# WORK INSTRUCTION
Write out all the data again, exactly as it stands.

# DATA EXTRACT
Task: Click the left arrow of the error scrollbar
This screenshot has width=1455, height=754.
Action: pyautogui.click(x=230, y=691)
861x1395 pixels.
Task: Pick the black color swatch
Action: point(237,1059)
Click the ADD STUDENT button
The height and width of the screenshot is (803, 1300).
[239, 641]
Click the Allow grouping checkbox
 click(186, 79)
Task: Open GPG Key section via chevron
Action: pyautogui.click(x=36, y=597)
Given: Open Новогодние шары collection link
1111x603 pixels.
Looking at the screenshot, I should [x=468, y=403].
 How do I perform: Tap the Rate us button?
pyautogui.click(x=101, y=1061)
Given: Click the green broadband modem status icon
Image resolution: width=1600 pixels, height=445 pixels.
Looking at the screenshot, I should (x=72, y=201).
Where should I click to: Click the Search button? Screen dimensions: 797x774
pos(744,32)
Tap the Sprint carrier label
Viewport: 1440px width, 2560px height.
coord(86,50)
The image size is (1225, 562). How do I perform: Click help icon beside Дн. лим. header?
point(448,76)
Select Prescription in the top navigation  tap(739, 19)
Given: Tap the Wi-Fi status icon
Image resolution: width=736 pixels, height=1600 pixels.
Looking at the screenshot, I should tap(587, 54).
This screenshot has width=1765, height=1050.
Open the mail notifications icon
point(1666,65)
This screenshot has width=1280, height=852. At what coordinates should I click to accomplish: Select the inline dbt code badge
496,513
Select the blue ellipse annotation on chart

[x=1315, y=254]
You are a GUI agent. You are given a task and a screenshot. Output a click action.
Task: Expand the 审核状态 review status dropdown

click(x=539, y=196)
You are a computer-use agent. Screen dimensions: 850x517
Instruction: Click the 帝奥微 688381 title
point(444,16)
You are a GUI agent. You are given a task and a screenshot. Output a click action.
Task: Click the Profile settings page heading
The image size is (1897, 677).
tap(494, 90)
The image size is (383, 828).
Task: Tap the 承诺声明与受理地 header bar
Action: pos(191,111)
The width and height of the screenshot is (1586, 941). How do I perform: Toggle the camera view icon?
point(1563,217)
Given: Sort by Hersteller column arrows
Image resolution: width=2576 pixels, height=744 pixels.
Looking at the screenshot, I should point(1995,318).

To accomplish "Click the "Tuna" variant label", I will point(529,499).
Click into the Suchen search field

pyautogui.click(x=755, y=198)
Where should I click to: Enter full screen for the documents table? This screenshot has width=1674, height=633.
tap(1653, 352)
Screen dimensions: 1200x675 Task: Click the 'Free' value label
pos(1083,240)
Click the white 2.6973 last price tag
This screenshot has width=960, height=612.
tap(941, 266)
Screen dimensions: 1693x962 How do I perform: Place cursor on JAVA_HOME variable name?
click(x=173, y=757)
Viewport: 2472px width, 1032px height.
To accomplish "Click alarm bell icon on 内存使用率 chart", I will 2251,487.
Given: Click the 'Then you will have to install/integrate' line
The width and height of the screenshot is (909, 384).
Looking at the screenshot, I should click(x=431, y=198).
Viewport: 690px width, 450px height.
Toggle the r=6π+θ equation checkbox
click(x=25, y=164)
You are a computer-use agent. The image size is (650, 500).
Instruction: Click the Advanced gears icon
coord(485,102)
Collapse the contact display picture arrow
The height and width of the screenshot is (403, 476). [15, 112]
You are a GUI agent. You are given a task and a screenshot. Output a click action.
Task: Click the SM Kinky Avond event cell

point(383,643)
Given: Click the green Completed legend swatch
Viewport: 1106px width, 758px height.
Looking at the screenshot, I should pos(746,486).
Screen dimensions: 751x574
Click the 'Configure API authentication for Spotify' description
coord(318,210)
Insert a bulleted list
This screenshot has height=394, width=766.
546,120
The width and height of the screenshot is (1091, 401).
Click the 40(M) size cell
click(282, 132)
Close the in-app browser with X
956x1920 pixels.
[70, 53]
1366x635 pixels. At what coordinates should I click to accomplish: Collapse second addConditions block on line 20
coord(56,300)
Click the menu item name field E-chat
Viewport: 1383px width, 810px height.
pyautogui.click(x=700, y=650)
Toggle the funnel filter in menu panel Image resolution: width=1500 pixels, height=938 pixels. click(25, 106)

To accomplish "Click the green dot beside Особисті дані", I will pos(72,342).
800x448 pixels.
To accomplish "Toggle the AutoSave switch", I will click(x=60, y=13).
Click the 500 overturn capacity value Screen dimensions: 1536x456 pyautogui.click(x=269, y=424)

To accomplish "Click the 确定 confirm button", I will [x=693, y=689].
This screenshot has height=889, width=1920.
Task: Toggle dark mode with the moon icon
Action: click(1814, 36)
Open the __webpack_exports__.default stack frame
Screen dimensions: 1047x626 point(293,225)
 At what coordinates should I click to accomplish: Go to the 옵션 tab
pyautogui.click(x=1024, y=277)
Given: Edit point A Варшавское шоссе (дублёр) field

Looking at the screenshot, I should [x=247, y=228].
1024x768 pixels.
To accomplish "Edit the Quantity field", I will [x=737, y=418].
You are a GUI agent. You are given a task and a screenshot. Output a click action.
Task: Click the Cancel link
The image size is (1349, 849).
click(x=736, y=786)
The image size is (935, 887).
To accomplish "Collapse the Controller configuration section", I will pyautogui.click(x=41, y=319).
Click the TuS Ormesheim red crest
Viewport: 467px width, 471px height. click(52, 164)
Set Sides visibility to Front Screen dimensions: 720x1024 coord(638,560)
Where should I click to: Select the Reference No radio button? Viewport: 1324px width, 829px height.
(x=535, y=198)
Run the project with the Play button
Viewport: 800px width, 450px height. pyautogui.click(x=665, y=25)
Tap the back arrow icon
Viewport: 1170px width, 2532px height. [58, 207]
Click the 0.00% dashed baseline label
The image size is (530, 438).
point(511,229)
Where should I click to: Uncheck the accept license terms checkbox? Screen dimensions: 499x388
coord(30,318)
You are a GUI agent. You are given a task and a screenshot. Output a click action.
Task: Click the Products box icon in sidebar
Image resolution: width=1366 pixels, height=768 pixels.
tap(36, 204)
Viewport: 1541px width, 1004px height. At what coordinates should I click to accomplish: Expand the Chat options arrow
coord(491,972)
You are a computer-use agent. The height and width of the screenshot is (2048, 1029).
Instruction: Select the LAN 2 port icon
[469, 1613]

# RESPONSE TO THIS TASK
Task: Click the left arrow of the error scrollbar
This screenshot has width=1455, height=754.
Action: pyautogui.click(x=230, y=691)
861x1395 pixels.
Task: Pick the black color swatch
Action: point(237,1059)
Click the ADD STUDENT button
The height and width of the screenshot is (803, 1300).
[239, 641]
Click the Allow grouping checkbox
 click(186, 79)
Task: Open GPG Key section via chevron
Action: pyautogui.click(x=36, y=597)
Given: Open Новогодние шары collection link
1111x603 pixels.
Looking at the screenshot, I should [x=468, y=403].
 How do I perform: Tap the Rate us button?
pyautogui.click(x=101, y=1061)
Given: Click the green broadband modem status icon
Image resolution: width=1600 pixels, height=445 pixels.
Looking at the screenshot, I should (x=72, y=201).
Where should I click to: Click the Search button? Screen dimensions: 797x774
pos(744,32)
Tap the Sprint carrier label
Viewport: 1440px width, 2560px height.
coord(86,50)
The image size is (1225, 562). How do I perform: Click help icon beside Дн. лим. header?
point(448,76)
Select Prescription in the top navigation  tap(739, 19)
Given: Tap the Wi-Fi status icon
Image resolution: width=736 pixels, height=1600 pixels.
Looking at the screenshot, I should tap(587, 54).
This screenshot has width=1765, height=1050.
Open the mail notifications icon
point(1666,65)
This screenshot has width=1280, height=852. At what coordinates should I click to accomplish: Select the inline dbt code badge
496,513
Select the blue ellipse annotation on chart

[x=1315, y=254]
You are a GUI agent. You are given a task and a screenshot. Output a click action.
Task: Expand the 审核状态 review status dropdown

click(x=539, y=196)
You are a computer-use agent. Screen dimensions: 850x517
Instruction: Click the 帝奥微 688381 title
point(444,16)
You are a GUI agent. You are given a task and a screenshot. Output a click action.
Task: Click the Profile settings page heading
The image size is (1897, 677).
tap(494, 90)
The image size is (383, 828).
Task: Tap the 承诺声明与受理地 header bar
Action: pos(191,111)
The width and height of the screenshot is (1586, 941). How do I perform: Toggle the camera view icon?
point(1563,217)
Given: Sort by Hersteller column arrows
Image resolution: width=2576 pixels, height=744 pixels.
Looking at the screenshot, I should point(1995,318).

To accomplish "Click the "Tuna" variant label", I will point(529,499).
Click into the Suchen search field

pyautogui.click(x=755, y=198)
Where should I click to: Enter full screen for the documents table? This screenshot has width=1674, height=633.
tap(1653, 352)
Screen dimensions: 1200x675 Task: Click the 'Free' value label
pos(1083,240)
Click the white 2.6973 last price tag
This screenshot has width=960, height=612.
tap(941, 266)
Screen dimensions: 1693x962 How do I perform: Place cursor on JAVA_HOME variable name?
click(x=173, y=757)
Viewport: 2472px width, 1032px height.
To accomplish "Click alarm bell icon on 内存使用率 chart", I will 2251,487.
Given: Click the 'Then you will have to install/integrate' line
The width and height of the screenshot is (909, 384).
Looking at the screenshot, I should click(x=431, y=198).
Viewport: 690px width, 450px height.
Toggle the r=6π+θ equation checkbox
click(x=25, y=164)
You are a computer-use agent. The image size is (650, 500).
Instruction: Click the Advanced gears icon
coord(485,102)
Collapse the contact display picture arrow
The height and width of the screenshot is (403, 476). [15, 112]
You are a GUI agent. You are given a task and a screenshot. Output a click action.
Task: Click the SM Kinky Avond event cell

point(383,643)
Given: Click the green Completed legend swatch
Viewport: 1106px width, 758px height.
Looking at the screenshot, I should pos(746,486).
Screen dimensions: 751x574
Click the 'Configure API authentication for Spotify' description
coord(318,210)
Insert a bulleted list
This screenshot has height=394, width=766.
546,120
The width and height of the screenshot is (1091, 401).
Click the 40(M) size cell
click(282, 132)
Close the in-app browser with X
956x1920 pixels.
[70, 53]
1366x635 pixels. At what coordinates should I click to accomplish: Collapse second addConditions block on line 20
coord(56,300)
Click the menu item name field E-chat
Viewport: 1383px width, 810px height.
pyautogui.click(x=700, y=650)
Toggle the funnel filter in menu panel Image resolution: width=1500 pixels, height=938 pixels. click(25, 106)

To accomplish "Click the green dot beside Особисті дані", I will pos(72,342).
800x448 pixels.
To accomplish "Toggle the AutoSave switch", I will click(x=60, y=13).
Click the 500 overturn capacity value Screen dimensions: 1536x456 pyautogui.click(x=269, y=424)

To accomplish "Click the 确定 confirm button", I will [x=693, y=689].
This screenshot has height=889, width=1920.
Task: Toggle dark mode with the moon icon
Action: click(1814, 36)
Open the __webpack_exports__.default stack frame
Screen dimensions: 1047x626 point(293,225)
 At what coordinates should I click to accomplish: Go to the 옵션 tab
pyautogui.click(x=1024, y=277)
Given: Edit point A Варшавское шоссе (дублёр) field

Looking at the screenshot, I should [x=247, y=228].
1024x768 pixels.
To accomplish "Edit the Quantity field", I will [x=737, y=418].
You are a GUI agent. You are given a task and a screenshot. Output a click action.
Task: Click the Cancel link
The image size is (1349, 849).
click(x=736, y=786)
The image size is (935, 887).
To accomplish "Collapse the Controller configuration section", I will pyautogui.click(x=41, y=319).
Click the TuS Ormesheim red crest
Viewport: 467px width, 471px height. click(52, 164)
Set Sides visibility to Front Screen dimensions: 720x1024 coord(638,560)
Where should I click to: Select the Reference No radio button? Viewport: 1324px width, 829px height.
(x=535, y=198)
Run the project with the Play button
Viewport: 800px width, 450px height. pyautogui.click(x=665, y=25)
Tap the back arrow icon
Viewport: 1170px width, 2532px height. [58, 207]
Click the 0.00% dashed baseline label
The image size is (530, 438).
point(511,229)
Where should I click to: Uncheck the accept license terms checkbox? Screen dimensions: 499x388
coord(30,318)
You are a GUI agent. You are given a task and a screenshot. Output a click action.
Task: Click the Products box icon in sidebar
Image resolution: width=1366 pixels, height=768 pixels.
tap(36, 204)
Viewport: 1541px width, 1004px height. At what coordinates should I click to accomplish: Expand the Chat options arrow
coord(491,972)
You are a computer-use agent. The height and width of the screenshot is (2048, 1029).
Instruction: Select the LAN 2 port icon
[469, 1613]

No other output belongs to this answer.